RECORDS SHOWN:
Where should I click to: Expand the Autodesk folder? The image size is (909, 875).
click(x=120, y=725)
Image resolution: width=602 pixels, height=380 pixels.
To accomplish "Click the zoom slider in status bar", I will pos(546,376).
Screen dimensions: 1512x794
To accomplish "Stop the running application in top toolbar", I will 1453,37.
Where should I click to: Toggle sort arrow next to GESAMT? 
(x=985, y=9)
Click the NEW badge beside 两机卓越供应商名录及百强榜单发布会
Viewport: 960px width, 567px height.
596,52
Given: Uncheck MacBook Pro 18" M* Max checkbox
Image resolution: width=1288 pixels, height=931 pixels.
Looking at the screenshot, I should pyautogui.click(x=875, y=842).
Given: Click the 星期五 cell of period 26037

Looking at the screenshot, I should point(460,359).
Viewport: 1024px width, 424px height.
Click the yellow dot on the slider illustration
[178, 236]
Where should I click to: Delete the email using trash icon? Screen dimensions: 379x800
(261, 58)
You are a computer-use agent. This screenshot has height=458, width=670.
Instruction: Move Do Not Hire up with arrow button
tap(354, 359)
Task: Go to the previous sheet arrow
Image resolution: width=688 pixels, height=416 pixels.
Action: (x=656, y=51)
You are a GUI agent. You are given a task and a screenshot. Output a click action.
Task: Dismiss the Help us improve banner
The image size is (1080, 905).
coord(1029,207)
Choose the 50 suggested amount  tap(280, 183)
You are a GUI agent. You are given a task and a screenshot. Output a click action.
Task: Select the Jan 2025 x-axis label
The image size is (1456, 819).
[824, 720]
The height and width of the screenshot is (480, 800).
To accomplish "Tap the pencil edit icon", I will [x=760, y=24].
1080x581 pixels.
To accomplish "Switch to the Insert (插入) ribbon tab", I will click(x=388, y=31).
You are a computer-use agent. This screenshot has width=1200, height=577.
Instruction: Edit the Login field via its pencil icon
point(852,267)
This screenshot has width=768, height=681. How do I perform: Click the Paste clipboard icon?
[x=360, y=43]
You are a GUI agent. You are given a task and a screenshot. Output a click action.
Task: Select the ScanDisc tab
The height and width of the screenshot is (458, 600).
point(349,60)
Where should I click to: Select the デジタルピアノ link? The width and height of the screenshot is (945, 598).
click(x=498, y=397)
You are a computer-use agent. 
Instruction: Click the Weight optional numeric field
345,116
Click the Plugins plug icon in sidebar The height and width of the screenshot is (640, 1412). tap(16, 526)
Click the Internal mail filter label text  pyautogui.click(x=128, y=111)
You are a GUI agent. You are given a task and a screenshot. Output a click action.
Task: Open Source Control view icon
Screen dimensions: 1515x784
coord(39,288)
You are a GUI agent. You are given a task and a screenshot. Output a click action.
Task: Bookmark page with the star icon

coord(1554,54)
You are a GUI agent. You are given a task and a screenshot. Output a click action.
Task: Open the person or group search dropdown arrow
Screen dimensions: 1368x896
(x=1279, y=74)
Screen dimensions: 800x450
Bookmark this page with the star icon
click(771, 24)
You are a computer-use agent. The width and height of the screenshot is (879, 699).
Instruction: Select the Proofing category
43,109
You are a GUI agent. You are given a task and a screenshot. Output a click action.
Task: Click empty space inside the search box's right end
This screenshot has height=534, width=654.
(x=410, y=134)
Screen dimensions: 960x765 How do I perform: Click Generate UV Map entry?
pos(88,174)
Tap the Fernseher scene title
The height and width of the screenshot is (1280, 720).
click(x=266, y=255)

EXERCISE PROMPT: Set down no line except those from the one with "Screen dimensions: 1515x784" to the last line of the data, inclusive, each exactly as written.

ANSWER TO THE EXERCISE:
Screen dimensions: 1515x784
coord(39,288)
You are a GUI agent. You are given a task and a screenshot. Output a click action.
Task: Bookmark page with the star icon

coord(1554,54)
You are a GUI agent. You are given a task and a screenshot. Output a click action.
Task: Open the person or group search dropdown arrow
Screen dimensions: 1368x896
(x=1279, y=74)
Screen dimensions: 800x450
Bookmark this page with the star icon
click(771, 24)
You are a computer-use agent. The width and height of the screenshot is (879, 699).
Instruction: Select the Proofing category
43,109
You are a GUI agent. You are given a task and a screenshot. Output a click action.
Task: Click empty space inside the search box's right end
This screenshot has height=534, width=654.
(x=410, y=134)
Screen dimensions: 960x765 How do I perform: Click Generate UV Map entry?
pos(88,174)
Tap the Fernseher scene title
The height and width of the screenshot is (1280, 720).
click(x=266, y=255)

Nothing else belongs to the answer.